Without speaking, he led the way around to the back of the house and picked up the footpath that led across his parents’ field. After all these years, his feet still seemed to know every rise and hollow, and after so long in London, it surprised him how little the countryside had changed. Once, he glanced back, but the farmhouse had disappeared behind its sheltering screen of trees.
Tromping along beside him, Kit placed his feet with deliberation, as if the imprint of each boot were of colossal importance. He seemed equally determined not to meet Kincaid’s gaze, but after a few moments he said, “Aren’t you going to lecture me?”
“I hadn’t planned on it.” Kincaid kept his tone light. He’d realized, after yesterday’s shouting match, that his first priority was to reestablish communication with his son. “Do you want me to?”
This provoked a surprised glance. “Um, no, not really.”
“Do you want to tell me what’s going on at school, then?” Kincaid asked, just as easily.
Kit hesitated for so long that Kincaid thought he might not answer, but at last he said, “Not now. Not today, anyway.”
Kincaid nodded, understanding what was unsaid. After a moment, he squeezed Kit’s shoulder. “It’s been a good Christmas.”
“Brilliant,” agreed Kit. Swinging his arms, the boy picked up his pace, as if he’d been given permission to delight in the walk.

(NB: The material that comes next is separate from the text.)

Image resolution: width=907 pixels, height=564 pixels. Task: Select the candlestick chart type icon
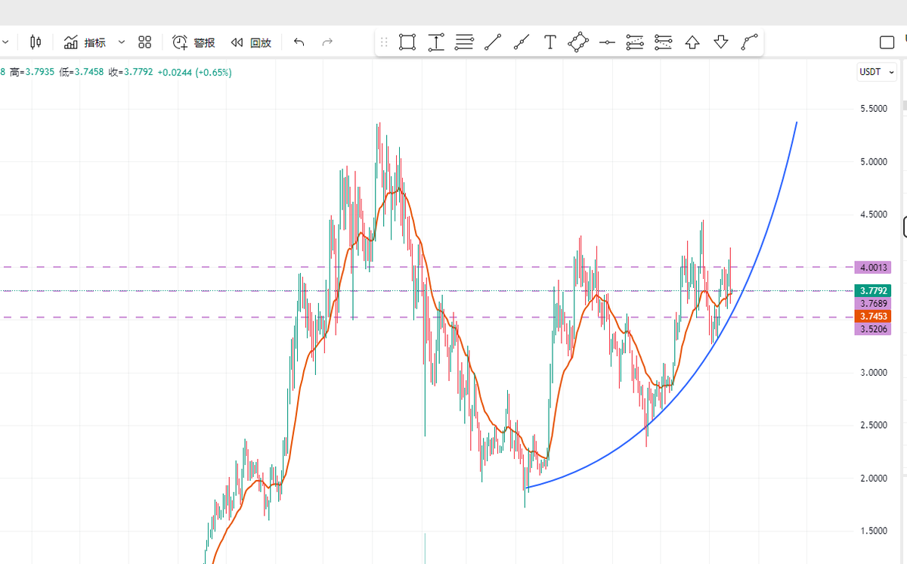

The tension had drained from him, and suddenly he seemed an ordinary boy, one without the weight of the world on his shoulders—or as ordinary as any thirteen-year-old could be, Kincaid reminded himself.

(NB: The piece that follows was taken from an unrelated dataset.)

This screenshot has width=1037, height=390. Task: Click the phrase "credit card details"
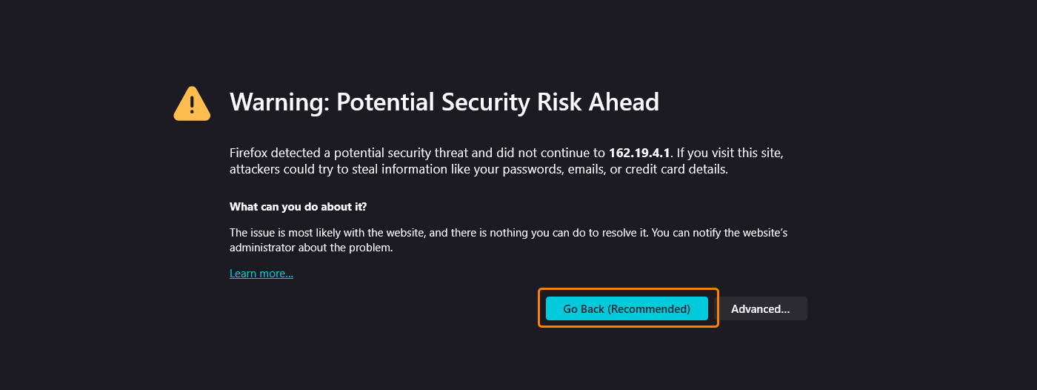676,169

They went on, the silence between them now stretching in an almost tangible bond. Round spots of color bloomed on Kit’s cheeks from the cold and exertion. Then they crested a small hill and saw the sinuous curve of the canal before them, like a hidden necklace tossed carelessly across the rolling Cheshire countryside.
Kit stopped, looking puzzled, then scanned the horizon as if trying to get his bearings. “But I thought—Last night, I thought the canal was running alongside the main road.”
“It was.” Kincaid stooped and drew a line in the snow with his finger to illustrate. “That was the main branch of the Shropshire Union, which goes more or less north to Chester and Ellesmere port.” He then drew another line, intersecting the first at right angles, and nodded at the canal in front of them. “This is the Middlewich Branch, which meanders off to the northeast, towards Manchester. The two intersect at Barbridge, where we turned onto the main road last night. It’s a challenge getting a boat round the bend at Barbridge Junction, I can tell you.”
“Can we see?” Kit asked, with a simple enthusiasm that Kincaid had not expected.
“I don’t see why not.” Having intended to go that way all along, Kincaid was pleased at having found something to interest his son. He led the way through the field gate and down onto the towpath. Here the snow had been compacted by the passage of feet, both human and canine. Bare trees stood crisply skeletal against the snow, and in the distance a trio of black birds circled. Crows, Kincaid thought, searching for carrion, and if he guessed right, not far from the site of last night’s grisly discovery.